Inhibition of adhesive and signaling functions of the platelet GPIb-V-IX complex by a cell penetrating GPIbα peptide

Background: Interaction between the platelet glycoprotein (GP)Ib-V-IX complex and von Willebrand factor (VWF) is critical for initiating platelet-vessel wall contacts, particularly under high shear conditions. This interaction also plays an important role in initiating platelet activation through the generation of intracellular signals resulting in platelet shape change and integrin alpha(IIb)beta(3) activation. Objective: A cell-penetrating peptide strategy was used to study the role of the intracellular domain of the GPIb alpha subunit in VWF/GPIb-V-IX-dependent adhesion and activation.
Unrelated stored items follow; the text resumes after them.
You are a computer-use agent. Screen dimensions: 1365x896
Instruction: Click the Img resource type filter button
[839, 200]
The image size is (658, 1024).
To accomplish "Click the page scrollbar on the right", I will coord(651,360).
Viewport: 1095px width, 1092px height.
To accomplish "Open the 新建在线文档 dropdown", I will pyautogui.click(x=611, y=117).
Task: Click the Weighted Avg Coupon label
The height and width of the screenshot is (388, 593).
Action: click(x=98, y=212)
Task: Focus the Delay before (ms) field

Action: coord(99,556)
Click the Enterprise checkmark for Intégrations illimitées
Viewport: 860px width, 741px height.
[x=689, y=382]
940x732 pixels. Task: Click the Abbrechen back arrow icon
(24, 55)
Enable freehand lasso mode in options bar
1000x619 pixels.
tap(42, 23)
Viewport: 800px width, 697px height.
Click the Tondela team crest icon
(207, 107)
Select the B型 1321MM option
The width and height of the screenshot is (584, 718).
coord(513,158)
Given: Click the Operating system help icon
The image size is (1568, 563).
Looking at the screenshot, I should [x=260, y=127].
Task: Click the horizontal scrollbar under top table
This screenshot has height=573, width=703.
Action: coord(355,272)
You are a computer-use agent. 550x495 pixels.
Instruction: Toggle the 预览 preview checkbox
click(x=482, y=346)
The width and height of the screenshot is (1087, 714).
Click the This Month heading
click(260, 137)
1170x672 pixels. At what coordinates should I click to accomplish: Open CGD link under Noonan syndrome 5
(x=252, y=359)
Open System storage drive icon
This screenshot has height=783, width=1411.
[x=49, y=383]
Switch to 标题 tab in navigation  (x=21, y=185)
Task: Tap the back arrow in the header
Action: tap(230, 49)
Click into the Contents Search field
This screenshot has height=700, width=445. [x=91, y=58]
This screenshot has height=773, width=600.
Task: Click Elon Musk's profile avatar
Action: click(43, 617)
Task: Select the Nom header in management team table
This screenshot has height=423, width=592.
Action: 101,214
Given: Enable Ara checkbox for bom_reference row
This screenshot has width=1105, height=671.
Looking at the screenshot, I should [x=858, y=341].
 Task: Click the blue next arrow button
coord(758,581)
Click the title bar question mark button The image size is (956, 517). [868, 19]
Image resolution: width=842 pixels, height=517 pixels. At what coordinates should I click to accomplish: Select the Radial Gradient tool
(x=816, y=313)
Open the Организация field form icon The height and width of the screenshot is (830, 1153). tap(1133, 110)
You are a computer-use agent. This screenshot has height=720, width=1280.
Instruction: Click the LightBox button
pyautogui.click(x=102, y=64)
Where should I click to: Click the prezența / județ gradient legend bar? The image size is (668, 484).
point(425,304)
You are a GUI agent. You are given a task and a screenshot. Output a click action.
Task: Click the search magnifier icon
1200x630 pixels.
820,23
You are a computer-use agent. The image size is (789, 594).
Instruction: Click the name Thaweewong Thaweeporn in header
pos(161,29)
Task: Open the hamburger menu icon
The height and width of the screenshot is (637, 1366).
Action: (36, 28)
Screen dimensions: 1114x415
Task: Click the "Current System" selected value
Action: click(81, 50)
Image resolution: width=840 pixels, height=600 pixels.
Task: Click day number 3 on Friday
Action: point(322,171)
Methods: Peptides of 11-13 amino acids, covering the 557-610 region, were coupled to a nine-arginine permeating tag (R9) and the effects of their cell entry on VWF-dependent responses were analyzed. Results: The R9 alpha 557 peptide corresponding to the 557-569 segment reduced platelet agglutination in response to VWF, while the other peptides had no effect. The decreased platelet agglutination appeared to be an indirect consequence of adenosine diphosphate release as a normal response was restored by apyrase or a P2Y(1) receptor antagonist. A more direct effect of R9 alpha 557 on GPIb VWF-dependent functions was observed in adhesion studies on a VWF matrix, where it decreased platelet adhesion and profoundly inhibited filopodia formation. In addition, cell adhesion was reduced and shape change absent when Chinese hamster ovary cells expressing the GPIb-IX complex were incubated with R9 alpha 557. Conclusion: This study performed in intact platelets suggests a functional role of the 557-569 domain of GPIb alpha in controlling VWF-dependent adhesion and signaling.